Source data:
● ● ●

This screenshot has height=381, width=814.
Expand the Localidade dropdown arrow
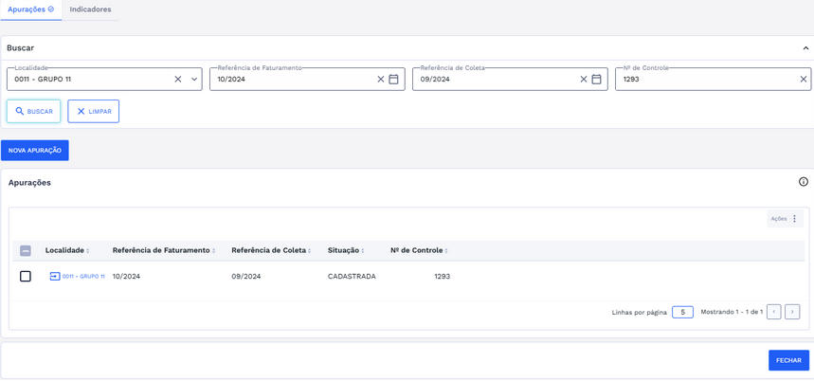tap(194, 80)
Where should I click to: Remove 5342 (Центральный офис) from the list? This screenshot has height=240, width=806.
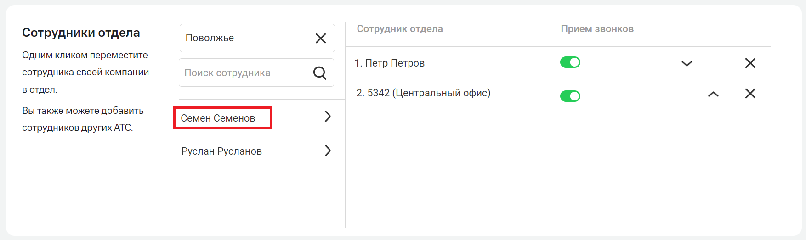coord(750,94)
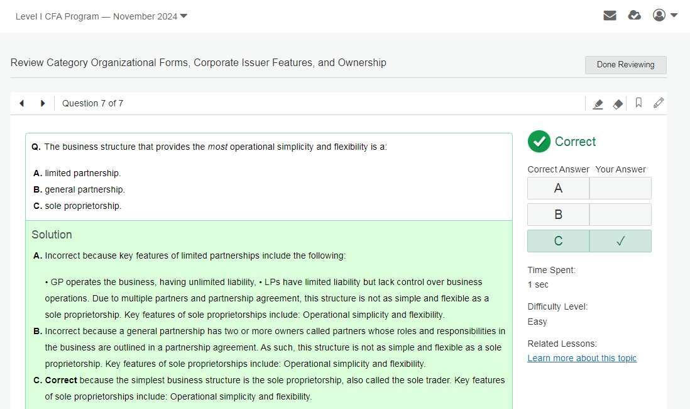The width and height of the screenshot is (690, 409).
Task: Open the Learn more about this topic link
Action: tap(582, 358)
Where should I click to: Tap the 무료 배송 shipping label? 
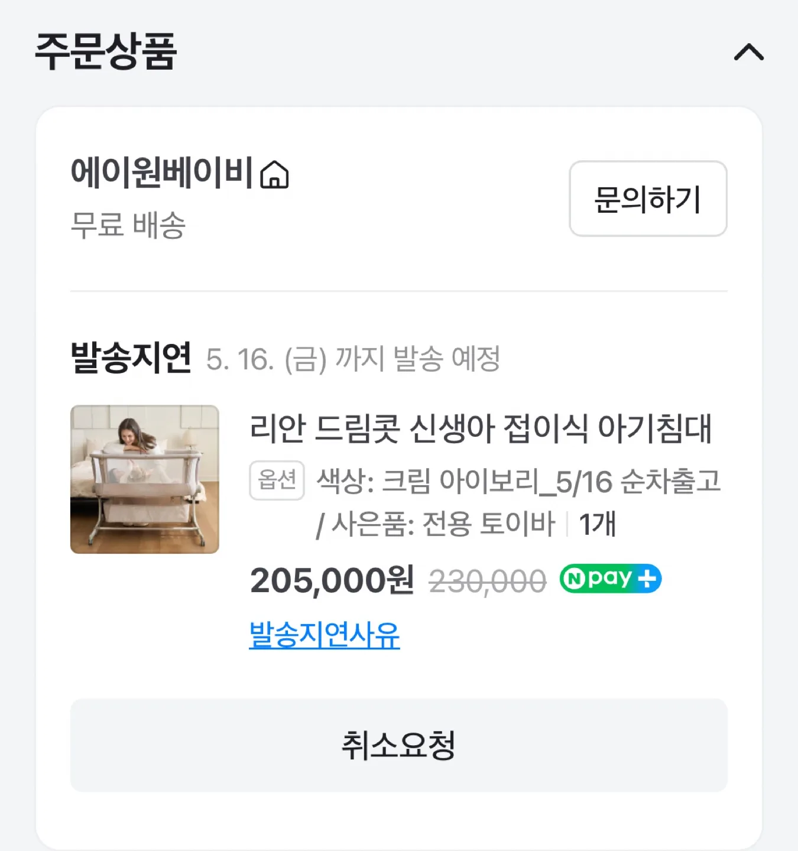[128, 225]
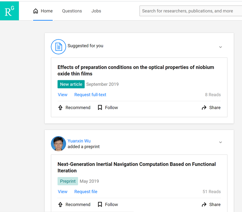Open Yuanxin Wu's profile link
Image resolution: width=242 pixels, height=212 pixels.
tap(79, 141)
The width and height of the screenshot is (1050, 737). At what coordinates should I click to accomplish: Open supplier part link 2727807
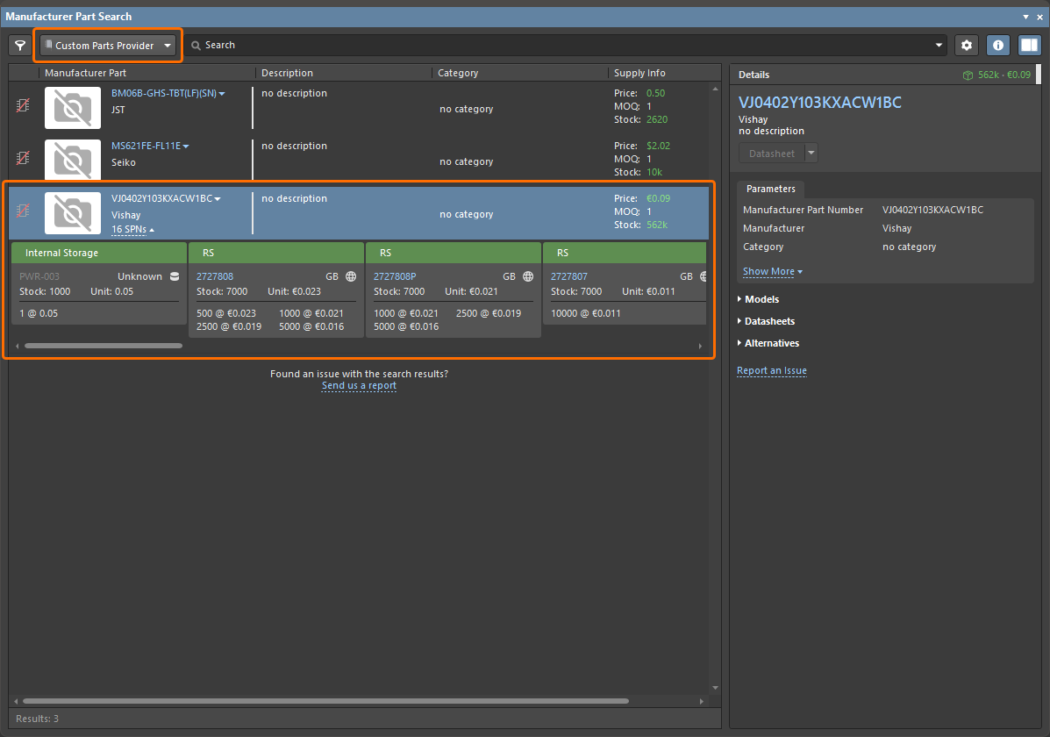[569, 276]
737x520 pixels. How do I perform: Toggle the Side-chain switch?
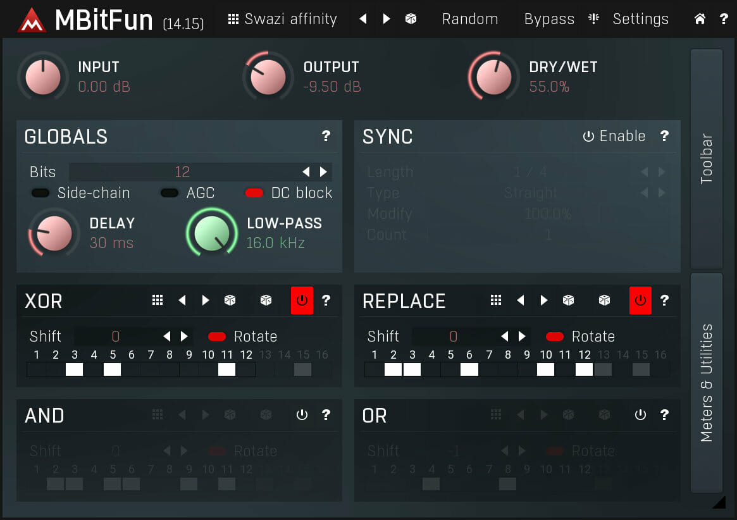pos(42,194)
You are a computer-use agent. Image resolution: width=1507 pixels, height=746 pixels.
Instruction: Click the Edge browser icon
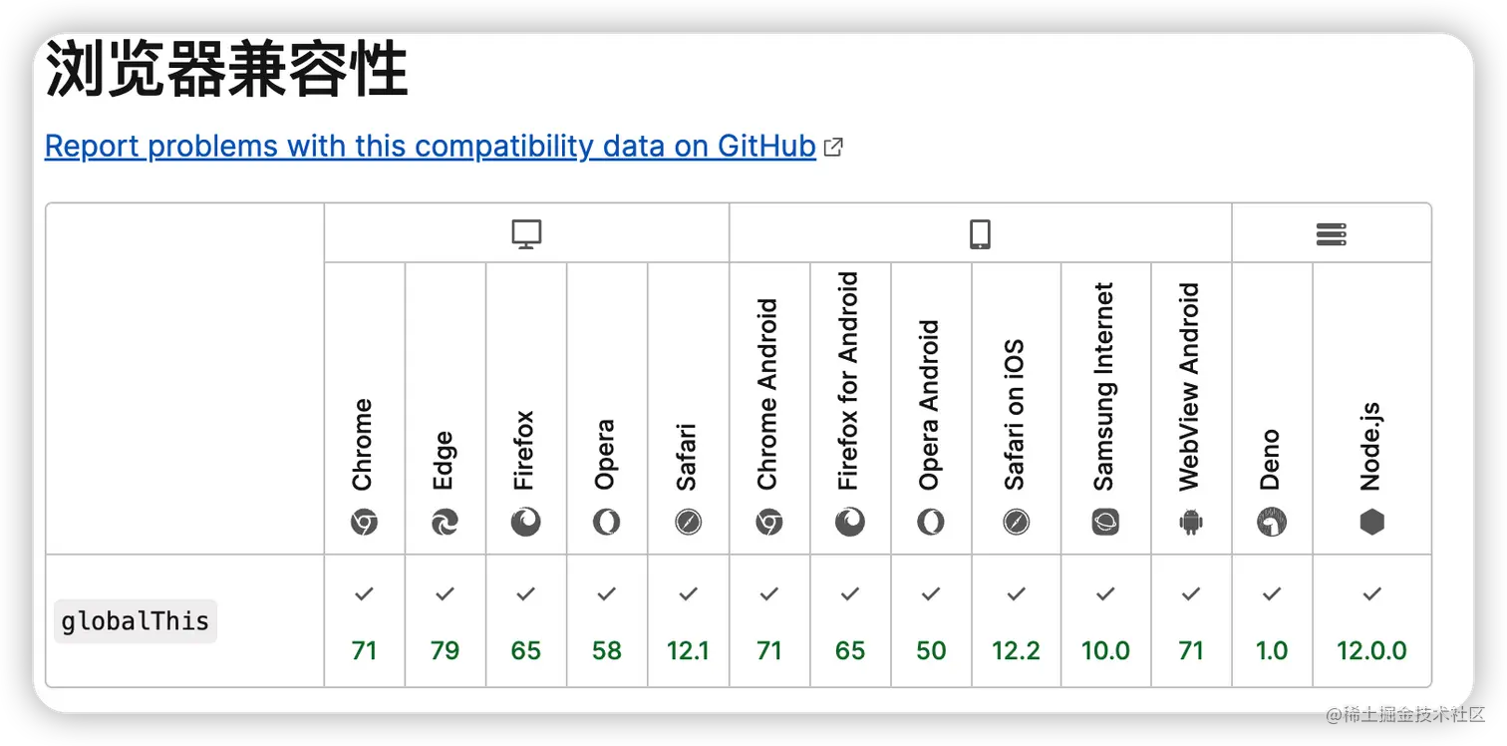(445, 522)
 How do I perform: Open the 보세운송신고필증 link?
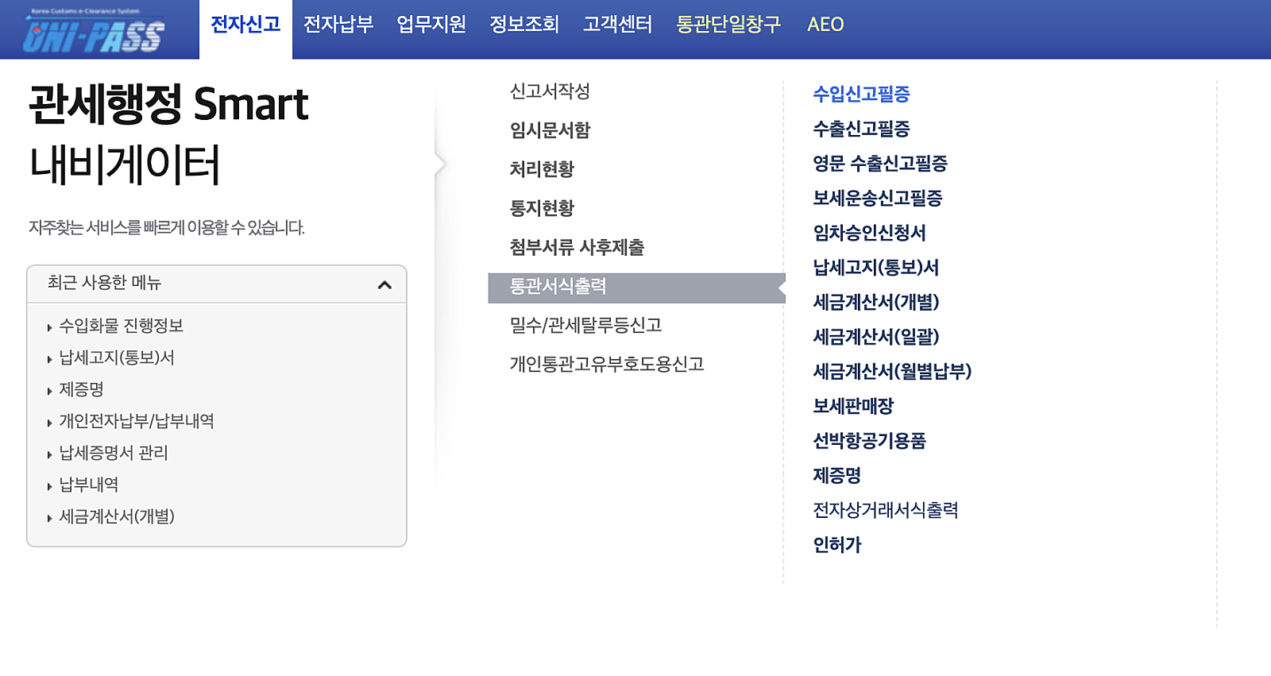pos(877,198)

● ● ●

#### What to produce:
Look for the line that contains "The width and height of the screenshot is (1050, 737).", then please copy it and the rest of the lines through the end of the data, pictures excluded.

#### Expected output:
The width and height of the screenshot is (1050, 737). At what coordinates should I click to accomplish: Open supplier part link 2727807
[569, 276]
737x520 pixels. How do I perform: Toggle the Side-chain switch?
pos(42,194)
You are a computer-use agent. Image resolution: width=1507 pixels, height=746 pixels.
Instruction: Click the Edge browser icon
(445, 522)
 How do I perform: Open the 보세운송신고필증 link?
pos(877,198)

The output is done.